A judicialização de sinistros securitários é uma realidade crescente no Brasil. A qualidade da prova médica produzida — tanto pelo segurado quanto pela seguradora — pode ser determinante para o resultado dos processos.
O judiciário brasileiro, especialmente nas varas cíveis e nas turmas de direito do consumidor, tende a ser favorável ao segurado quando há dúvida técnica não esclarecida. Isso torna a documentação técnica da seguradora um elemento estratégico fundamental.
Em processos securitários, a perícia judicial médica é frequentemente determinante. O laudo do perito nomeado pelo juízo pode confirmar ou divergir da análise da seguradora. Seguradoras com boa documentação técnica têm mais condições de influenciar a perícia por meio de quesitos bem formulados e de contestar conclusões que divergem da análise prévia.
A assistência técnica pericial é um recurso subutilizado pelas seguradoras em processos judiciais. Um médico AT designado pela seguradora pode acompanhar a perícia, formular quesitos específicos, analisar criticamente o laudo oficial e subsidiar a contestação técnica.

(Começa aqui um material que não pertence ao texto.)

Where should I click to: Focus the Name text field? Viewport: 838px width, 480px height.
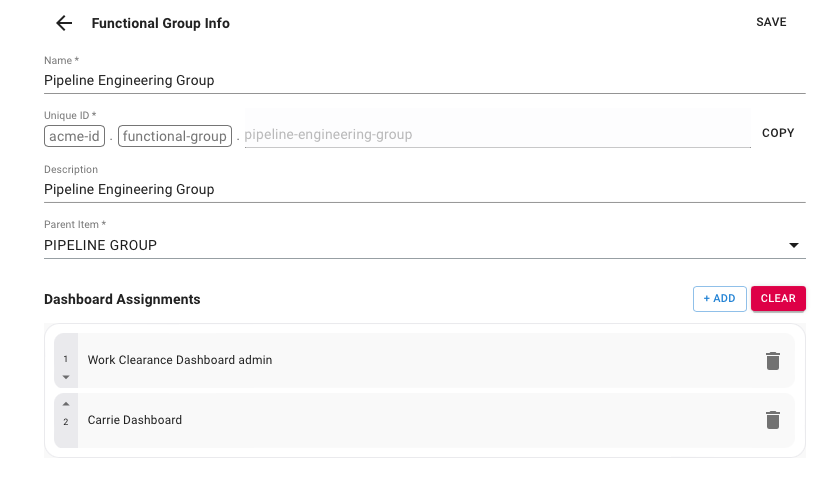tap(424, 80)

Documentar com rigor o processo de análise do sinistro — incluindo os documentos analisados, os critérios aplicados e a fundamentação técnica da decisão — é uma prática que protege a seguradora em caso de judicialização. Um dossiê técnico bem organizado demonstra boa-fé e critério na análise.
Por fim, a segunda opinião médico-pericial em casos complexos ou de alto valor é um investimento que pode reduzir significativamente a exposição à judicialização. Decisões embasadas em análise técnica independente são mais defensáveis administrativa e juridicamente.